David Bakin’s programming blog.

Safer Smart Contracts (in Solidity) via Micro-Patterns - 1

(Updated: )
, , , ,

It’s very hard to program smart contracts correctly: The virtual machine they run on is powerful yet odd in many ways, and the programming languages are new and focus on power rather than safety. Failure to code correctly in all respects can cost you or your company boatloads of actual real world money as smart contracts are high-value targets and attackers are extremely motivated.

This is the first post of a short series to discuss finding safe programming micro-patterns for Solidity coding to (hopefully) create more correct - and thus, less exploitable, smart contracts. Two methods of doing this via (partially) automated tools will be described in the sequel.

précis:

  • part 1you are here
    • Why is it hard to program smart contracts correctly?
    • Any examples of common coding problems leading to exploits?
  • part 2 - to be written
    • Research into micro-patterns in actual Solidity code, with a catalog of 18 such micro-patterns found, and measurements of adoption, Micro-Patterns in Solidity Code (Ruschioni, Shuttleworth, Neykova, Re, Destefanis) (EASE 2025)
  • part 3 - to be written
    • A proposal to use the Starlasu system, developed by Strumenta, to build a catalog of micro-patterns in use by Solidity-language smart contracts, and then present them to programmers in a visualization browser that identifies where the micro-patterns, in their code, are used or missing.

But first - this post will describe the conditions in which smart contracts operate, and a couple of pretty common flaws - out of many! - that bite you in that environment.

Solidity - one of the high level languages for programming smart contracts in, and the one most commonly used - has the following characteristics:

  • Fully Turing complete,
  • High-level over an unusual virtual machine (considering typical modern architectures):
    • Stack machine over a 256-bit wide storage with 256-bit wide addresses
      • That storage can only be accessed by 256-bit wide load/store instructions so packing data structures is not optional, it’s required
    • Each virtual machine operation has a specific cost, charged to the user
      • And accessing memory can be relatively expensive to relatively very expensive
    • Completely deterministic operation
  • Operates on blockchains which means the code is immutable and forever,
  • Data held by the contract is mutable and can only ever be accessed by the contract,
  • Everything done by the contract is visible (on the blockchain): inputs and outputs. The contract’s bytecode is visible to everyone, so is its state. (Most frequently the contract’s source code is also available.) Everything about the contract and its operations can be analyzed by anyone at their leisure,
  • The expected way things operate is that contracts - holding persistent state - are not only called by other contracts (of course) frequently make callbacks to them - and those other contracts are owned by (and written by!) other entities, and thus may be malicious.

Put these together with major fact about how smart contracts are used:

  • They handle a lot of actual real-world money and/or actual real-world assets (e.g., real estate, concert tickets, shares in utility company operations),
  • To a first (and second) approximation anyone can interact with the contracts in any way at all, while remaining anonymous.

And you have a situation not just ready for hackers to manipulate it, but in some ways that encourages hackers to manipulate it.

And boy, do they ever1.

There are lots of ways exploitable flaws can be programmed into smart contracts, including your typical edge cases and off-by-ones, plus plenty that are specific to common smart contract use cases.
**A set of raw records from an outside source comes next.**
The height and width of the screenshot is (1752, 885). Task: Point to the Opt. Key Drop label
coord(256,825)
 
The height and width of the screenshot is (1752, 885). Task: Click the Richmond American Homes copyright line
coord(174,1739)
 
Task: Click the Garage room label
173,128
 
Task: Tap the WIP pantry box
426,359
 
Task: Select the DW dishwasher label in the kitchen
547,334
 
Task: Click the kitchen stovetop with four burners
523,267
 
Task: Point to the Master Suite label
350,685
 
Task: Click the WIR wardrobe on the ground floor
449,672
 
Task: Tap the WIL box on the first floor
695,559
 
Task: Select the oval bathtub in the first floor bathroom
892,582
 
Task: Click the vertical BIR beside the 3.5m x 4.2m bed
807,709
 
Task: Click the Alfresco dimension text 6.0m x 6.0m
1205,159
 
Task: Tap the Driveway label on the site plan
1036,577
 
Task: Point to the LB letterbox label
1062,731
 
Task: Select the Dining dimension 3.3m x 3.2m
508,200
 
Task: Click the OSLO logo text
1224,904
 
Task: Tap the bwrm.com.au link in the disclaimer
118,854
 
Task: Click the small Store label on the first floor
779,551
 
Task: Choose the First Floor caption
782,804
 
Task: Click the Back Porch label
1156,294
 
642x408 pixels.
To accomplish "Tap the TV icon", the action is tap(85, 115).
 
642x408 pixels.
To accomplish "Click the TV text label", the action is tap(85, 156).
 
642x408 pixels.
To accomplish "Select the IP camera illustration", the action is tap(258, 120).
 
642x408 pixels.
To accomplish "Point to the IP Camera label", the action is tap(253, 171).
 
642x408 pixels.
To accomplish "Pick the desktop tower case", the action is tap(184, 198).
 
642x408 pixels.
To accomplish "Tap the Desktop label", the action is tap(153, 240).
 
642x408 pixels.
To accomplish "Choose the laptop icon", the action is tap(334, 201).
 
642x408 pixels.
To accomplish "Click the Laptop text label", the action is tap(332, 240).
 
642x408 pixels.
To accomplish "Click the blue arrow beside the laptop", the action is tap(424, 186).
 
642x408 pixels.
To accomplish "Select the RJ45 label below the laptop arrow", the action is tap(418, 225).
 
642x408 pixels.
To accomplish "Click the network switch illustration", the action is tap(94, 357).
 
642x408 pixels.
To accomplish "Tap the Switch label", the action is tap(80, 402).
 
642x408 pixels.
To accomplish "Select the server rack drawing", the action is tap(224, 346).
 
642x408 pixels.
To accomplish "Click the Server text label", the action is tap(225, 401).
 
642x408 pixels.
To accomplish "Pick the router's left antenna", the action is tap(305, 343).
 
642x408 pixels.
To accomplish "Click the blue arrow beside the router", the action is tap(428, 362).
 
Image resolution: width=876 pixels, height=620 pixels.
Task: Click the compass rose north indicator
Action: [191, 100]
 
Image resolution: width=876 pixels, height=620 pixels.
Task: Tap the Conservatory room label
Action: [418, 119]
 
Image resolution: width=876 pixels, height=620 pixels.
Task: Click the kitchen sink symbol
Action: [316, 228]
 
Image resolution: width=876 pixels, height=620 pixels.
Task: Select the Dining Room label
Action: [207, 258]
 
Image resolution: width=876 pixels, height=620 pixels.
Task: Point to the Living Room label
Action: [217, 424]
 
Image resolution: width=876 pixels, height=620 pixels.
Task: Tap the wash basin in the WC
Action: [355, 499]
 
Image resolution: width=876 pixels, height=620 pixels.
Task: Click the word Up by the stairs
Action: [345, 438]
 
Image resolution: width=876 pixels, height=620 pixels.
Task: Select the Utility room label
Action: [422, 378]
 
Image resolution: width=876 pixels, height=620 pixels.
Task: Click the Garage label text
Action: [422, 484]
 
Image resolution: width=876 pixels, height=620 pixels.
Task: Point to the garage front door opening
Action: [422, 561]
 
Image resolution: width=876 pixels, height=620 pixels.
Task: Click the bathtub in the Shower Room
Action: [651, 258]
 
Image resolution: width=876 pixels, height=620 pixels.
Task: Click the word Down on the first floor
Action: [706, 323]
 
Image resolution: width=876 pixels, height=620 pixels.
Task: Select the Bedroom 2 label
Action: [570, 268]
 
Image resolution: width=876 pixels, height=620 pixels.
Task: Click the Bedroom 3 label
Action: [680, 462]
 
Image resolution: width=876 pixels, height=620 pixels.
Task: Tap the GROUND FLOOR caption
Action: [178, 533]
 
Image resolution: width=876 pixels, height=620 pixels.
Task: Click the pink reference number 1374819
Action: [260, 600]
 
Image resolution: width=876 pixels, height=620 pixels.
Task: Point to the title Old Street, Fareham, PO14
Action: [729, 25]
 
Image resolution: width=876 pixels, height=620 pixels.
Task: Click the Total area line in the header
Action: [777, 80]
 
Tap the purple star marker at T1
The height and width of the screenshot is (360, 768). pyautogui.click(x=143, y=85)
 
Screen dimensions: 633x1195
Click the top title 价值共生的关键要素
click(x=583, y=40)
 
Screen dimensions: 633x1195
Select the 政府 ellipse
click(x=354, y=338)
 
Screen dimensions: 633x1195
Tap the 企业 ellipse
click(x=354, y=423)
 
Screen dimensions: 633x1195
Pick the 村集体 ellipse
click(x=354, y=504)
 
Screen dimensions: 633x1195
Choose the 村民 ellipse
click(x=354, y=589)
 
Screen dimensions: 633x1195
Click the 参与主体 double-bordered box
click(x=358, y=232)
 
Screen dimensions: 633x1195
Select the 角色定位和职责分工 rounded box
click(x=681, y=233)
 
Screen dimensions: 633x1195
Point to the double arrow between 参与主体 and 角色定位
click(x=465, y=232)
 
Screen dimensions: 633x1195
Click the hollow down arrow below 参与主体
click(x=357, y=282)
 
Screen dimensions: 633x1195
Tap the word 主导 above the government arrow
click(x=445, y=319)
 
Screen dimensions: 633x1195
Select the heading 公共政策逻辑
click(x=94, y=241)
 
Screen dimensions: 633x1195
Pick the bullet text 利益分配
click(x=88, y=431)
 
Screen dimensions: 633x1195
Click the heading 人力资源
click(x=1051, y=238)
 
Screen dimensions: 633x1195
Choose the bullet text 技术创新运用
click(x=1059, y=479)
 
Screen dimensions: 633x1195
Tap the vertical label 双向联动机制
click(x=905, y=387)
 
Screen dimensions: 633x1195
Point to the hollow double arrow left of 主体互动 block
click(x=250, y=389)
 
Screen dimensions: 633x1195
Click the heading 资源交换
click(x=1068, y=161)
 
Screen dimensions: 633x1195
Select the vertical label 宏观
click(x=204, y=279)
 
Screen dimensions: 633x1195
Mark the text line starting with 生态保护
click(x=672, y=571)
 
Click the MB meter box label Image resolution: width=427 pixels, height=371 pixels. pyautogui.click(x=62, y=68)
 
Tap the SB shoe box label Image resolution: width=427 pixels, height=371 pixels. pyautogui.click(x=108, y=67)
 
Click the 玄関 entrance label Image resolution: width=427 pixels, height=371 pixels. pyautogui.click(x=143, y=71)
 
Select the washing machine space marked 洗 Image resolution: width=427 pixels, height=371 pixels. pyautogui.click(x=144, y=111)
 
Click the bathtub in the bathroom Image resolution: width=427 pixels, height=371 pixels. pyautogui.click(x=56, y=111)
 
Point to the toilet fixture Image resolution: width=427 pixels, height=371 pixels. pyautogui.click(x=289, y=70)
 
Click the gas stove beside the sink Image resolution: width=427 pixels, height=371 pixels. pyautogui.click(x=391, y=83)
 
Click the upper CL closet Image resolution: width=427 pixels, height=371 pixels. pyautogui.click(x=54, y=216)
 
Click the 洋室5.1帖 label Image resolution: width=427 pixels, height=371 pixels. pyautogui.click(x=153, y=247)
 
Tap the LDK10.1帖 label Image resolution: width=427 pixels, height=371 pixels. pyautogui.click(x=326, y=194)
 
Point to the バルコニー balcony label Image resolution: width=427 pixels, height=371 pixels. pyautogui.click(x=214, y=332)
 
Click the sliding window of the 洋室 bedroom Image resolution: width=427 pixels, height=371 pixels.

But here I’ll highlight two particular issues which show up frequently in reports of major hacks that cause loss of much money: Failure to protect against contract reentrancy, and the classic arithmetic overflow.

  • Smart contracts can call each other - that’s the way anything really gets done. And frequently it is a conversation that takes place between two contracts; that is, a called contract calls back to the calling contract. For example, a common, and potentially lucrative, DeFi operation is to get a “flash loan” - a loan of some tokens to you that you use and return within the same transaction. Your contract calls the loaning contract and it calls back to you with the tokens you’ve borrowed so you can do what you want with them - then, when you return from the callback method it closes out the loan and finally returns back to your original call.

    But in that callback routine you can do what you want - and you might call again into the loaning contract, perhaps asking for another loan. That’s a reentrant call to the loaning contract. And if, as happens with alarming frequency, the loaning contract was not programmed to protect against such a reentrant call - it will be executing against its own modified state - the state that reflects that a loan is already in progress. And that can be (sometimes) exploited. E.g., in the “Fei Rari” hack (2022) the attacker got a flash loan and within a callback from the loaning contract called back into it and withdrew the collateral it had supplied to get the loan. Now it had hold of loaned tokens without collateral and was able to leverage that. (Other bugs also were involved).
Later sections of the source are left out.